Esperem que a ningú se li atraganti i es converteixi en
Papas en las estrellas
De La Vanguardia en paper:
El teleférico de Montjuïc se convierte de nuevo en un restaurante orientado a la población local
Cena en las estrellas
NÉSTOR BOGAJO - Barcelona
La demanda se ha resentido con la crisis, aunque hay cabinas reservadas para todo el verano
Los turistas se han apoderado de no pocos lugares de Barcelona. El teleférico de Montjuïces un buen ejemplo, aunque todavía quedan razones para la esperanza. Cada martes por la noche, desde el pasado 14 de julio y hasta el 29 de septiembre, los barceloneses pueden disfrutarlo de un modo muy especial: cenando en el cielo mientras contemplan la puesta de sol y las vistas de una ciudad que, por momentos, se transforma en un joyero de brillantes piedras preciosas.
La segunda edición del Picnic al Cel - una idea impulsada por Marc Ros, gestor de La Caseta del Migdia, con la colaboración de Moritz y TimeOut-mantiene la fórmula del año pasado. Las cabinas, en cuyo interior se han instalado unas mesas hechas para la ocasión, cubren la distancia de 750 metros en una hora y cuarto. La velocidad es lenta para que los pasajeros cenen con calma y los camareros puedan servir los platos en cada una de las estaciones, sin que paren las cabinas.
El menú es otro de los atractivos de la noche. Se compone de un plato de entrantes - con gazpacho, coca de recapte y ensalada con queso de cabra-;un tiernísimo pato confitado con pera y, de postre, brochetas de frutas con chocolate. La ausencia de cocina en el teleférico no da pie a la improvisación, así que el menú es cerrado e idéntico para todas las sesiones. No tienen cabida, por tanto, ni las dietas extrañas ni el arrocito blanco de los indispuestos.
Como es de esperar, toda esta originalidad se paga. Los precios varían según el número de ocupantes de la cabina. Si son seis - el máximo permitido-el viaje sale a 40 euros por persona. Si son dos, el precio sube hasta los 80. A pesar de los 160 euros, muchas cabinas se llenan con parejas que buscan una velada romántica, afluencia que, sin embargo, no ha impedido que el picnic se resienta con la crisis: aunque ya hay cabinas reservadas para todos los martes, la demanda de este año ha bajado considerablemente.

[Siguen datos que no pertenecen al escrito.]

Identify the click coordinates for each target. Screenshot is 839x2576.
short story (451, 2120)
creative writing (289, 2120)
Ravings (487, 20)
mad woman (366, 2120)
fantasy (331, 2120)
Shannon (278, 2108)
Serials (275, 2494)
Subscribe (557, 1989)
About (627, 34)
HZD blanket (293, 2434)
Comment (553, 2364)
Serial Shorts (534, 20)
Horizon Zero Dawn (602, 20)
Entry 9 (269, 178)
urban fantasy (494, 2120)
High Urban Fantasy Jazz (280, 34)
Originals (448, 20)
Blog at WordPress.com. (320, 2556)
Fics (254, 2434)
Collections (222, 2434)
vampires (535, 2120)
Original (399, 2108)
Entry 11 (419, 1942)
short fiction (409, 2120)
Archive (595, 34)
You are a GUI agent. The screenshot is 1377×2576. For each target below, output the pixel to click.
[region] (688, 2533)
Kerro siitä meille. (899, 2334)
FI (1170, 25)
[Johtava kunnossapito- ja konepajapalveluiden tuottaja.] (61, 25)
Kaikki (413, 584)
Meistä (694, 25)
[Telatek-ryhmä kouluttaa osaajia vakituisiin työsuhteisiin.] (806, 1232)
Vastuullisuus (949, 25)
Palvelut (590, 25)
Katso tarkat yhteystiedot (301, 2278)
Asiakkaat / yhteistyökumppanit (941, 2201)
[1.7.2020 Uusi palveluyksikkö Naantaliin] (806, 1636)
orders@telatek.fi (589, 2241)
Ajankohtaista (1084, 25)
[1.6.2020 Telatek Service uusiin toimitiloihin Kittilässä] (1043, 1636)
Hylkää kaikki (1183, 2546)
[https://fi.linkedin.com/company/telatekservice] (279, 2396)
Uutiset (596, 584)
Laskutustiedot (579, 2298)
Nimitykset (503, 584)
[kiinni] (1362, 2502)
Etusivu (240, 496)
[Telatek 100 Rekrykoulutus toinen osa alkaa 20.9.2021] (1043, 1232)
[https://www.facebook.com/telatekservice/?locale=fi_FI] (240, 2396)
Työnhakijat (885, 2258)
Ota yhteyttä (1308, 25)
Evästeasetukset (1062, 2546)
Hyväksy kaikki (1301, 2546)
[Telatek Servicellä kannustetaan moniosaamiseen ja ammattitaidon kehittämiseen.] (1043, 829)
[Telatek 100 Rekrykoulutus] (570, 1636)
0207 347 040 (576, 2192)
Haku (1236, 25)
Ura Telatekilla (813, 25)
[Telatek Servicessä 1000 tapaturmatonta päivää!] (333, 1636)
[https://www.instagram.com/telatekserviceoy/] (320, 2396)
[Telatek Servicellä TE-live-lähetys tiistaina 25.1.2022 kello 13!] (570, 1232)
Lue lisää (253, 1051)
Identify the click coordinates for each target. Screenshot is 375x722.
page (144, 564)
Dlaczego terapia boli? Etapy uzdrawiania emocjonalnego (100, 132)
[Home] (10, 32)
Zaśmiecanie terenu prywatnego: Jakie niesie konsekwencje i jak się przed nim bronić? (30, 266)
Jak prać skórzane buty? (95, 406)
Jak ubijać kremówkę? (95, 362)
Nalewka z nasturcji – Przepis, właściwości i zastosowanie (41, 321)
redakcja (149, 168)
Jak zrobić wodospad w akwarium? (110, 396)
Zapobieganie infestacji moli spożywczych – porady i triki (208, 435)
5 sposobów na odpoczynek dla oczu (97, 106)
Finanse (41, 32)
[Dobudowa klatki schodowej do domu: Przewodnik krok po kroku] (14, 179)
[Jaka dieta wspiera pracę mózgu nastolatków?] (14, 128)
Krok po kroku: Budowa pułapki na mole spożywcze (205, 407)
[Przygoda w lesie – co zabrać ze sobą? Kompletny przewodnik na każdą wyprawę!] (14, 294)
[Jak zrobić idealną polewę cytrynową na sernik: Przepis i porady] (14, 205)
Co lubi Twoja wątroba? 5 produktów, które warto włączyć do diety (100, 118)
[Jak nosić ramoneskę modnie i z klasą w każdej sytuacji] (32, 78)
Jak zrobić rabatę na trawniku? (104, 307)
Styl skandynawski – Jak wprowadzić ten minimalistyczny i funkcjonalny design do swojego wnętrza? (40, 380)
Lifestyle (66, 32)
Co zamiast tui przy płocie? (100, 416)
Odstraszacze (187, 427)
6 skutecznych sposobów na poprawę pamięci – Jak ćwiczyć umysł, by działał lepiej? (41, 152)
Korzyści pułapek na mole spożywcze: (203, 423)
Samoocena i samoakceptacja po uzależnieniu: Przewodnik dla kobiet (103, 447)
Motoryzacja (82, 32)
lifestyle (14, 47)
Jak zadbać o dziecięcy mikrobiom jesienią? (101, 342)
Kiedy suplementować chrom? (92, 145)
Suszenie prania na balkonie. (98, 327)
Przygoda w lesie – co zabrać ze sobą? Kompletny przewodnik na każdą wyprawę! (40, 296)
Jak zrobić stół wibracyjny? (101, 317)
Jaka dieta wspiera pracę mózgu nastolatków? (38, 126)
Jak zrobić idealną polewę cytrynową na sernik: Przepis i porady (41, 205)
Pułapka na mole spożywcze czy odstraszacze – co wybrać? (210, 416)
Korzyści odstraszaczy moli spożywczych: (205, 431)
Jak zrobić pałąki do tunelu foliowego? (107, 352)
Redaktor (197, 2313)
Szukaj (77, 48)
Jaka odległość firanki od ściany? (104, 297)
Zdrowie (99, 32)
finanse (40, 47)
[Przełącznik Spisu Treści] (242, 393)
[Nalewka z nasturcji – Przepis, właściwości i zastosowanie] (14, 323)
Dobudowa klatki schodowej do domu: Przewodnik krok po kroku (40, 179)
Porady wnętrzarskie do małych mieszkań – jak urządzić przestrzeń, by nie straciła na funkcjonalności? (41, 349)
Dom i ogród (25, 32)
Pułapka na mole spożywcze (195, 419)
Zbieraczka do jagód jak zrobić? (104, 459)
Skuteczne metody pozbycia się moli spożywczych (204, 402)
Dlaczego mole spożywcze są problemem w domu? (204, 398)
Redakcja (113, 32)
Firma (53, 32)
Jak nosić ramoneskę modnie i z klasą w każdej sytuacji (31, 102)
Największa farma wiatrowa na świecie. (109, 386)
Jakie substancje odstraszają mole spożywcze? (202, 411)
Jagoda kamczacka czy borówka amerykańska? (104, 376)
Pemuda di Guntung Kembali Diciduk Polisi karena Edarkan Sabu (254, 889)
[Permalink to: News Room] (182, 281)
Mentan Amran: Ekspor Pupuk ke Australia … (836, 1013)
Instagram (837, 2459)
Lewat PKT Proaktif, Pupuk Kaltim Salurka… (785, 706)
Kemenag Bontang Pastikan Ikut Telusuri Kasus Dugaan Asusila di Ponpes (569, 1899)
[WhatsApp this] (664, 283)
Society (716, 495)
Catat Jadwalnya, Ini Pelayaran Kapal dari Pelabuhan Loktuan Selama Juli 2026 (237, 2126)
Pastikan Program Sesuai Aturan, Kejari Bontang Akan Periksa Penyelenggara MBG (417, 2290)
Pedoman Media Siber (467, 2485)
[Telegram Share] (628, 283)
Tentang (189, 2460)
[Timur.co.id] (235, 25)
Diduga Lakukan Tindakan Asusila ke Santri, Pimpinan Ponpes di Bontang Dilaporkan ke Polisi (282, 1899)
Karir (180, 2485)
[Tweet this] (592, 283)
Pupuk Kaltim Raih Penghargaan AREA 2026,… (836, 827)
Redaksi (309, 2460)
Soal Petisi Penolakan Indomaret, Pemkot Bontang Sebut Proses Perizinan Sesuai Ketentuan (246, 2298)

Lo cierto es que quienes se animan a probar suelen quedar muy satisfechos. La semana pasada, el presidente de CiU, Artur Mas, acudió acompañado de su familia. "Es una cosa simpática y diferente", afirmó el político, que destacó "las excepcionales vistas de Barcelona, la comida y la buena compañía". Otro visitante defendía las bondades de la iniciativa: "Disfrutar de un lugar que está siempre ocupado por los guiris es una pasada". Y es que en el Picnic al Cel no abundan los turistas. Lo decía una de las visitantes, vecina de la capital catalana: "Esto no hay manera de encontrarlo si no vives aquí".